Architecture¶

Layers¶

The engine is split into four layers. Each layer only depends on the layer below it — never above.

The execution layer is injected into the service layer via ExecutionPolicy — it is a pluggable runtime concern, not a separate tier.

Layer responsibilities¶

Layer	Package	Knows about
HTTP Adapter	`app/adapters/http/`	FastAPI, Pydantic, HTTP status codes
Service	`app/services/`	Domain objects, executors, metrics, logging
Domain	`app/domain/`	Pure Python — no HTTP, no storage SDKs
Infrastructure	`app/infra/`	psycopg2, arq, boto3
Execution	`app/execution/`	ThreadPoolExecutor, onnxruntime, tritonclient
Config	`app/config/`	Routing rules, executor assignments, SLA timeouts

Invariants¶

These rules must never be broken:

No upward imports. Domain never imports from services or adapters. Services never import from adapters.
No HTTP in domain or services. fastapi, starlette, pydantic are adapter-layer concerns only.
No storage SDKs in domain. psycopg2, boto3, arq belong in infra/ only.
Explicit pipeline stages.
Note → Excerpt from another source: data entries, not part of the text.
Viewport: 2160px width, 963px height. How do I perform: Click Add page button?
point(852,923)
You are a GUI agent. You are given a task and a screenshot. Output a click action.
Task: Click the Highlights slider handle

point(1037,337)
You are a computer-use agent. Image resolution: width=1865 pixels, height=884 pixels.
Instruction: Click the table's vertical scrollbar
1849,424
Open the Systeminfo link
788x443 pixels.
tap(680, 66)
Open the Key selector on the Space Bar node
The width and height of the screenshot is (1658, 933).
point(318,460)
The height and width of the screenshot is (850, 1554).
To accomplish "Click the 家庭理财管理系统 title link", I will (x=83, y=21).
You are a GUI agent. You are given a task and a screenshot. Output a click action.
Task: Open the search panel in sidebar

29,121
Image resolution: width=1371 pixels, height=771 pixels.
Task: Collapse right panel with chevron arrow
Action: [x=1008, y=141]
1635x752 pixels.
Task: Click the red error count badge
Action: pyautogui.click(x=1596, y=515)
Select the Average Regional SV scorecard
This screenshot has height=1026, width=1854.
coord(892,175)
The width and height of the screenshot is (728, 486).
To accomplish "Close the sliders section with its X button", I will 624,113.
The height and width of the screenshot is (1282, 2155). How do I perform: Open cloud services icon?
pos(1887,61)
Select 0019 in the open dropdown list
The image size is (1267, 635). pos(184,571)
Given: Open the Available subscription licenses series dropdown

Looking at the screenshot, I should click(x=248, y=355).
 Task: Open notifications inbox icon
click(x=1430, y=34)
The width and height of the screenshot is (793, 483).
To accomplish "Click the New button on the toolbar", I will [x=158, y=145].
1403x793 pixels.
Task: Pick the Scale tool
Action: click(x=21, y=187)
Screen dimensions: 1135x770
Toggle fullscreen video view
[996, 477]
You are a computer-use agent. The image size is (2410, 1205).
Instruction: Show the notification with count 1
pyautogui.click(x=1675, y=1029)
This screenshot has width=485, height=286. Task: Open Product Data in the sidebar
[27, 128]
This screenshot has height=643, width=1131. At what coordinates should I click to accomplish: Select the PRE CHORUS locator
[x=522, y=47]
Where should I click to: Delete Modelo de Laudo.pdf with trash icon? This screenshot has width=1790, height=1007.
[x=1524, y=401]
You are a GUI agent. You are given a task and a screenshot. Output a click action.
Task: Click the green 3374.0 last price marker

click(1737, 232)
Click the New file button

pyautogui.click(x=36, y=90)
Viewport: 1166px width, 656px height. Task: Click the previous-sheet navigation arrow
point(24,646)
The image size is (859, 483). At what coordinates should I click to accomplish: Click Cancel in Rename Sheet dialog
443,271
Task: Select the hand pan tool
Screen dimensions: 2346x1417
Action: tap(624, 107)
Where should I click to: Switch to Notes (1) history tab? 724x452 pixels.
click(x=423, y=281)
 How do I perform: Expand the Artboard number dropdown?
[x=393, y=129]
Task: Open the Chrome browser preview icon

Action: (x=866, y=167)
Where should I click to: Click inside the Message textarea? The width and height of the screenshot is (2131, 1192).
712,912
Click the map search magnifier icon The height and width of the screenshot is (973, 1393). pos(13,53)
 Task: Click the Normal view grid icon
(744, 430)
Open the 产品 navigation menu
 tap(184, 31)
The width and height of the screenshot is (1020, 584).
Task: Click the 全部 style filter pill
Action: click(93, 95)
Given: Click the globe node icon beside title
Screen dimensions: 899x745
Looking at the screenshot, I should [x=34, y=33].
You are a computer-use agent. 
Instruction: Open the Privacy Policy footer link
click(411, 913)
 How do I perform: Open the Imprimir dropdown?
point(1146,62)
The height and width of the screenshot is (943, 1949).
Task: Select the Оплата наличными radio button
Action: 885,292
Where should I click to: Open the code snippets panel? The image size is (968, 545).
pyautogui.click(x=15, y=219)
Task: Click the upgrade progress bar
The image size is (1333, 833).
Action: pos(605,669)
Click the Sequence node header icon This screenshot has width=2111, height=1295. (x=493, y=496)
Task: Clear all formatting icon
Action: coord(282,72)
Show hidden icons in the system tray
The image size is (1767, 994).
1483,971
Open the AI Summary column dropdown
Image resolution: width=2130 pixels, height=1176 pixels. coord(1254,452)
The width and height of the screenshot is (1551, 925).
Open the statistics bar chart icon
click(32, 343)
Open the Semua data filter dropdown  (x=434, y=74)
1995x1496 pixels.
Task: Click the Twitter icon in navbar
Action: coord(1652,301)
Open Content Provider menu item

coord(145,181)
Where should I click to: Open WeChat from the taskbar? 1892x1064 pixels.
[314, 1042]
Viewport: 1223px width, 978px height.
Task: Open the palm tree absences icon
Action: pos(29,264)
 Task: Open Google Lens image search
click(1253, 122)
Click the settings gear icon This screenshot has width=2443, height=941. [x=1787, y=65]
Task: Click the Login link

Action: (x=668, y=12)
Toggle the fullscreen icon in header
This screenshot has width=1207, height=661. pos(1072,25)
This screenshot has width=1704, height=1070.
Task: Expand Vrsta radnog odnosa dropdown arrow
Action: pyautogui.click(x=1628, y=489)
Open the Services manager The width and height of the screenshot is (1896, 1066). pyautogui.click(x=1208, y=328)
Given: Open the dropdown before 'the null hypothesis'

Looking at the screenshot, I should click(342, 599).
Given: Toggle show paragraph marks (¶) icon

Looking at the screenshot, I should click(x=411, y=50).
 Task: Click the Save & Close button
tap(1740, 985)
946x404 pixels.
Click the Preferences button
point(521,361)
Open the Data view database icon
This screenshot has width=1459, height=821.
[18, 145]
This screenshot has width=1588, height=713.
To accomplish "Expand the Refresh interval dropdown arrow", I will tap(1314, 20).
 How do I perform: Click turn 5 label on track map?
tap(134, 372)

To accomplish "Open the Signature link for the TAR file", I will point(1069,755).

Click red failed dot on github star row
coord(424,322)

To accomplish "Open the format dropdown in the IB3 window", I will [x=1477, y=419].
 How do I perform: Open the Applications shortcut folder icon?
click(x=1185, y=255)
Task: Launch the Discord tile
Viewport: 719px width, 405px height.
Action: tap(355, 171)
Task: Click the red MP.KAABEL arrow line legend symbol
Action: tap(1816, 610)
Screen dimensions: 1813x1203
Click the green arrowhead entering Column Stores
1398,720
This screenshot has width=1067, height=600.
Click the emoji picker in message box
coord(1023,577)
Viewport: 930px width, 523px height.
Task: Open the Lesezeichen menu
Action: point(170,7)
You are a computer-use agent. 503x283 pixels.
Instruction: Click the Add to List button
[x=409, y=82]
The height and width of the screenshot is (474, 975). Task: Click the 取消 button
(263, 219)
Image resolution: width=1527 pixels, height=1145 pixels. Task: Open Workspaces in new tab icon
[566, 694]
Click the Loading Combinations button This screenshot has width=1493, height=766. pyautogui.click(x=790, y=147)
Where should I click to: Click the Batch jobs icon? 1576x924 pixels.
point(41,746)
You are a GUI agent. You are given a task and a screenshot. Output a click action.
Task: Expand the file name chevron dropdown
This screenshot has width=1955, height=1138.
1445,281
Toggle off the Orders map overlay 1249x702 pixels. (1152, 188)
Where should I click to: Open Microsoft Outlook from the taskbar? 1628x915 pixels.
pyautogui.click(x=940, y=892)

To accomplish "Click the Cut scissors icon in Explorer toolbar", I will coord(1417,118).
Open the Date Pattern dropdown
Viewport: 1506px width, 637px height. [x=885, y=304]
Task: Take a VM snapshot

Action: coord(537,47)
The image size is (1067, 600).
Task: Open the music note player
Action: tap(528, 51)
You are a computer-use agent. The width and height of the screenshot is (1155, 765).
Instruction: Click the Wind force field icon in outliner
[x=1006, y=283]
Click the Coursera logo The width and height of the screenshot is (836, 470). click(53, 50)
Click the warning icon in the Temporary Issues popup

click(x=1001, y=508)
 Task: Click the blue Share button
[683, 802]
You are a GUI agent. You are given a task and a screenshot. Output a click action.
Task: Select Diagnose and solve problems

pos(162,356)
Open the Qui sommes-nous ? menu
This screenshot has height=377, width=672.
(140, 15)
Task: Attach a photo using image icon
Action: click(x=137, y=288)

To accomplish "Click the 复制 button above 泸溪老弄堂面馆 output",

Pre/postprocessing are separate classes, never hidden inside model.predict().
Every request creates a job. Sync and async paths both write a Job record — full audit trail.
Version is always explicit at execution time. Routing resolves None to a concrete version before any pipeline is touched.

Detailed Architecture¶

Dependency injection¶

All shared singletons (registry, executors, services, job store) are constructed once via @lru_cache providers in app/adapters/http/deps.py and wired into route handlers via FastAPI's Depends().

The lifespan hook in app/adapters/http/app.py runs at startup to warm up all pipelines and connect the arq queue if REDIS_URL is set. On shutdown it drains all in-flight executor threads before the process exits.